Fast and Flexible Protein Design Using Deep Graph Neural Networks

出典

Cell Syst. 2020 Oct 21;11(4):402-411.e4.

Fast and Flexible Protein Design Using Deep Graph Neural Networks - PubMed
Protein structure and function is determined by the arrangement of the linear sequence of amino acids in 3D space. We show that a deep graph neural network, Pro...

確認したいこと

深層学習を利用した、タンパク質構造予測・デザイン手法をベンチマークしています。

要旨

グラフニューラルネットワークを利用したタンパク質デザインモデルProteinSolverを提案した論文です。

解説など

本論文で紹介されたProteinSolverは、タンパク質のデザインに活用できる深層グラフニューラルネットワークモデルです。
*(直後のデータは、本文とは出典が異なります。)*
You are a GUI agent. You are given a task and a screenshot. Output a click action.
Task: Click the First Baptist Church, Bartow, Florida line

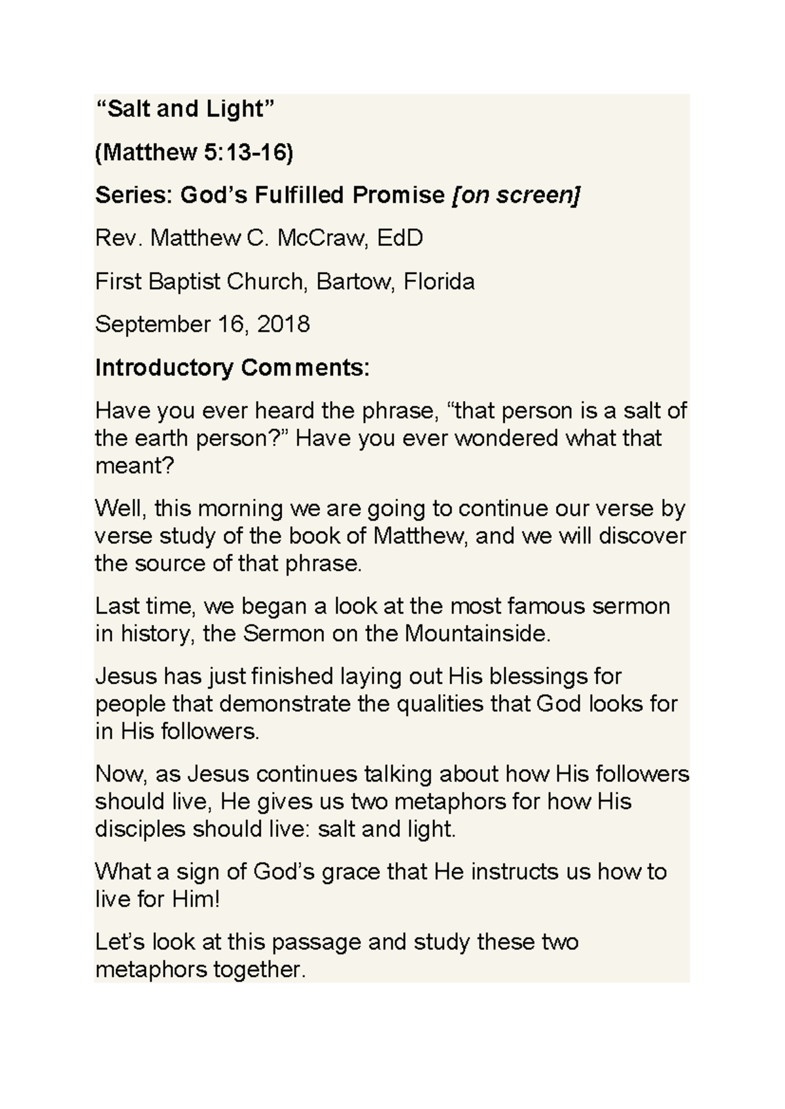coord(285,282)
このモデルの特徴は、構造的特徴を比較的小さいデータセットで訓練した従来のモデルに比べて、大規模なデータセットが存在する配列情報を訓練データに活用していることです。

従来のモデルは、残基間距離のほかに、

  • 主鎖の2面角
  • 残基間の配向
  • ロータマー

の情報を取り入れていましたが、ProteinSolverでは、残基間の最短距離のみを取り入れています。

具体的には、タンパク質をグラフとして取り扱っています。ノード(点)はアミノ酸、エッジ(辺)は残基間距離に対応し、残基間距離は12Å以内のものだけを情報として保持します。

一方で訓練データとしては、PDBに登録されているタンパク質だけではなく、それらのホモログ配列も採用しています。7,200万ものUniParc由来のGene3Dドメイン配列を対象としています。

デザインしたデノボタンパク質や変異体の安定性を指標に、RosettaとStructured Transformer (下記リンク参照)と性能を比較して、これらの手法に劣っていないことを示しています。

原理的にStructured Transformerとは異なり、ProteinSolverは両方向性で、前後のアミノ酸残基を考慮しながらデザインすることができるのが特徴です。